In the Universal Remote case the Board determined that "…[T]he petition was not filed timely within the statutory period of 35 U.S.C. § 315 and, therefore, the Board declines to institute an inter partes review…We concluded that § 315 means that an inter partes review may not be instituted if the petition requesting the proceeding is filed more than one year after the date on which the petitioner is served with a complaint alleging infringement of the patent. Because Petitioner was served with a complaint alleging infringement of the patent on March 21, 2001, inter partes review cannot be instituted."
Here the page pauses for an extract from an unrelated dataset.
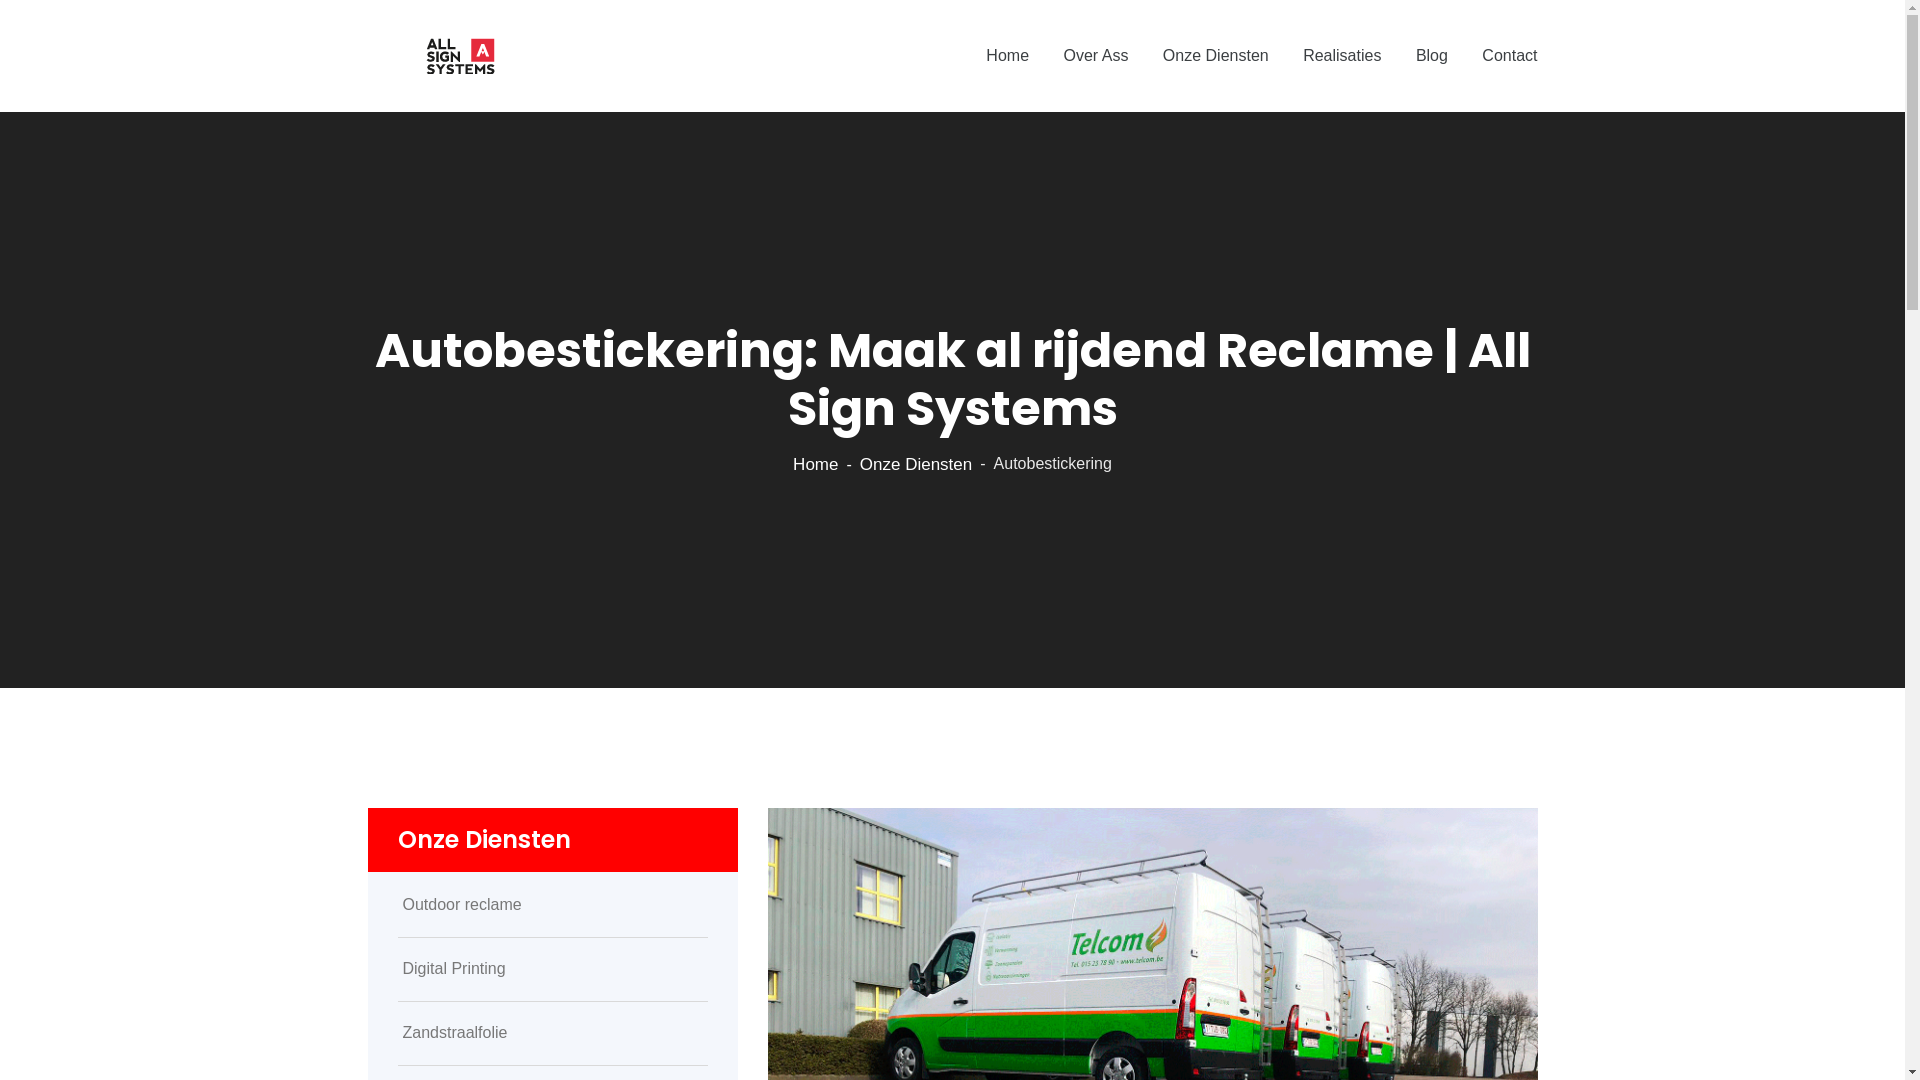 This screenshot has width=1920, height=1080. What do you see at coordinates (1510, 56) in the screenshot?
I see `Contact` at bounding box center [1510, 56].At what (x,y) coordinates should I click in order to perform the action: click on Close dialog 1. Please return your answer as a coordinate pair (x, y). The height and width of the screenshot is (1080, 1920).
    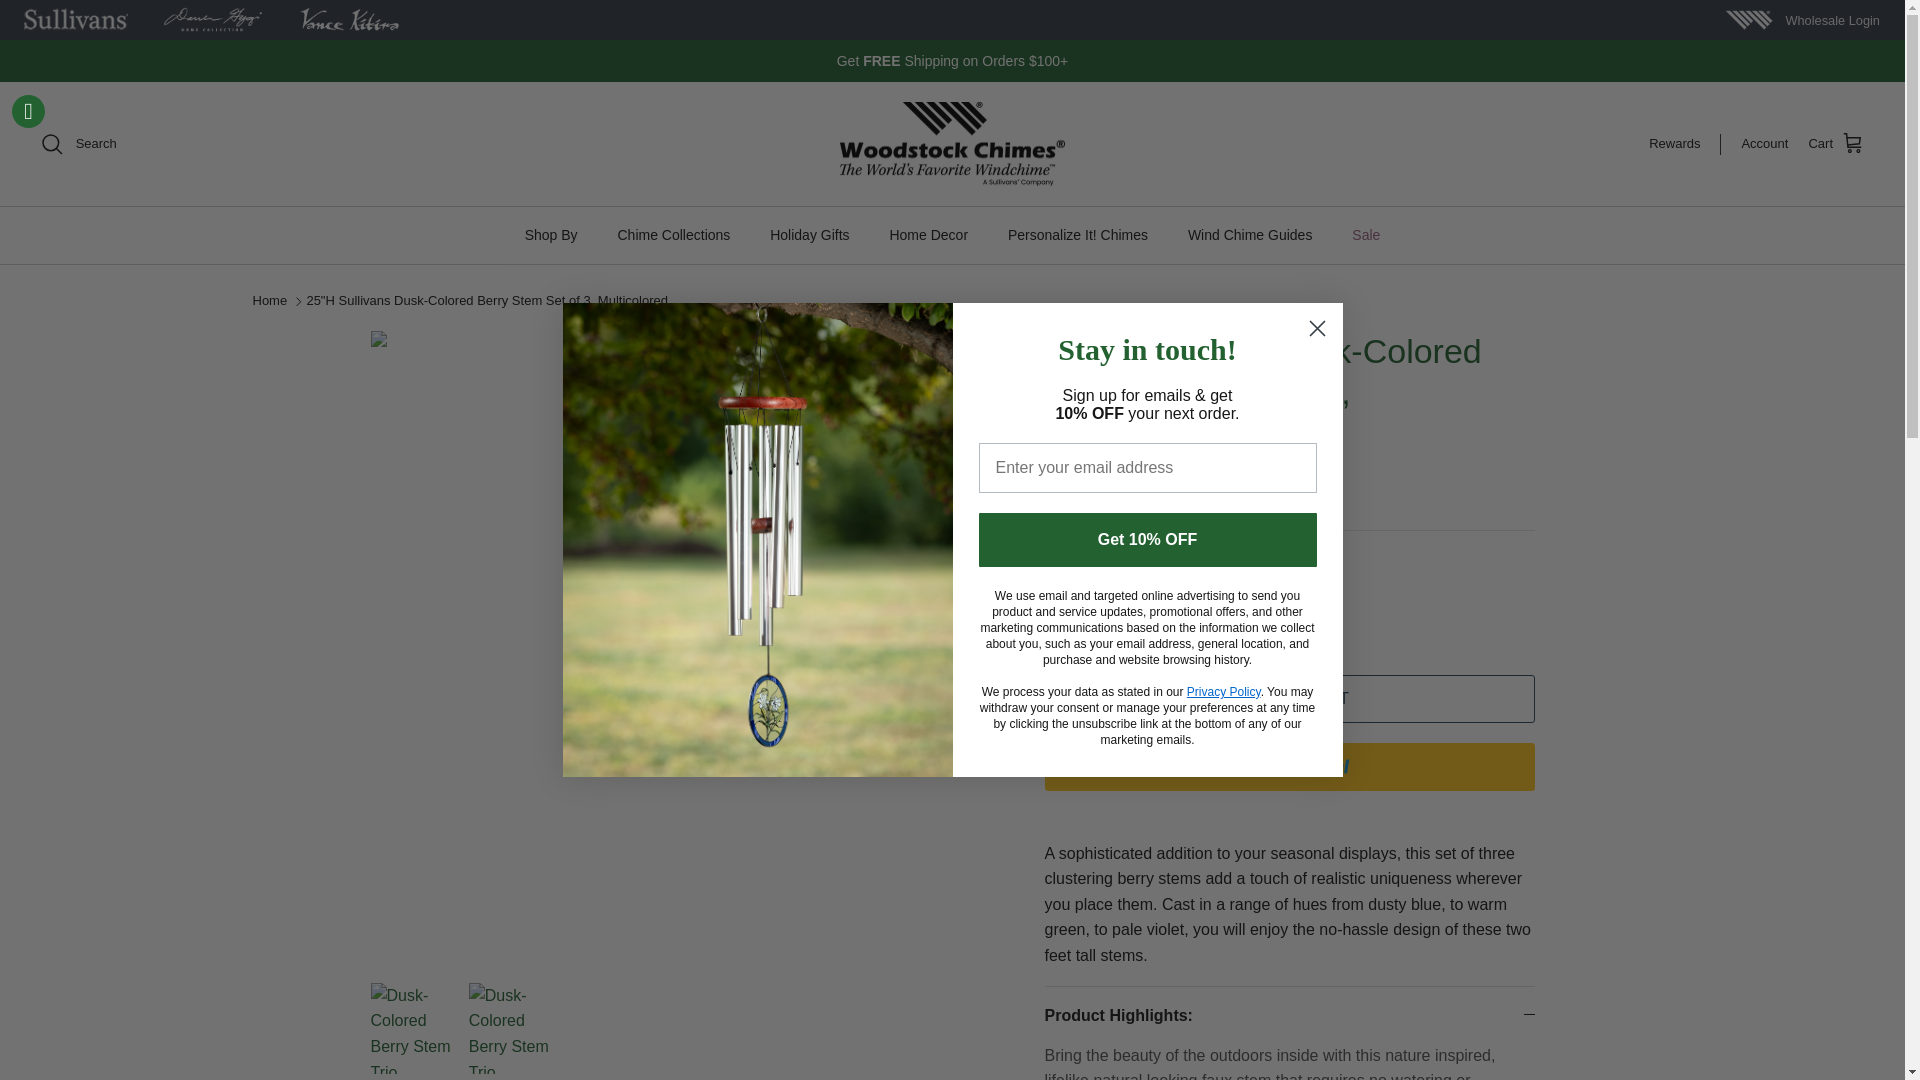
    Looking at the image, I should click on (1316, 328).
They continued, explaining that nothing "…requires that the Board deviate from the plain language of 35 U.S.C. § 315. Nor has Petitioner identified any authority which establishes that the Board has the discretion to forgive the time limitation set forth in the statute…" (My emphasis added.)

Wow. This shows that the Board has already taken up the exact legal issue at hand in the Apple request and took a firm position that defendants served with any complaint over a year ago cannot request a inter partes review. It is undisputed that Apple was served with a complaint from VirnetX back in 2010, far exceeding the one year timeframe the law limits.

On top of this, Apple cites no case or legal rational not previously presented to the Board by URC. In fact, Apple's case falls far shorter. Unlike URC, Apple has repeatedly been allowed to challenge the patents both in federal court and with the Patent Office itself. Universal Remote was afforded neither opportunity.

The Board will soon issue its opinion on Apple's petition. This analysis suggests Apple will not be allowed to initiate at their full review because it simply has no legal standing to do so. Although the Patent Office can be extremely unpredictable, it is clear that instituting Apple's inter partes request would directly contradict the Board's unambiguously articulated stance on-in their own words-the "plain language" of the law.

This article focuses specifically on Apple's requests. However, investors have also had their eyes on a second set of petitions filed by New Bay Capital, LLC. It is more difficult to determine how the Board may move forward with these as the decision will likely be based on the merits, rather than legal considerations at this point in time.

Investors should note Apple is also separately proposing a pared down request to be joined with New Bay's (known as a "Request for Joinder") in order to circumvent its potential of being blocked under 35 U.S.C. § 315. VirnetX argues this would violate the spirit of the one year time limit; New Bay also opposes a joinder. However, the Board has previously stated it is its "discretion" to allow joinders and has at least once allowed a party to join beyond the one year limit. This previous case was markedly different. For example, the two parties used the same prior art, same expert, etc. Nevertheless, Apple's chances here appear better. Inter partes reviews are still relatively new and joinders like this are rare, so investors will need to take a wait and see approach toward this aspect of the process.

Disclosure: I am long VHC. I wrote this article myself, and it expresses my own opinions. I am not receiving compensation for it (other than from Seeking Alpha). I have no business relationship with any company whose stock is mentioned in this article.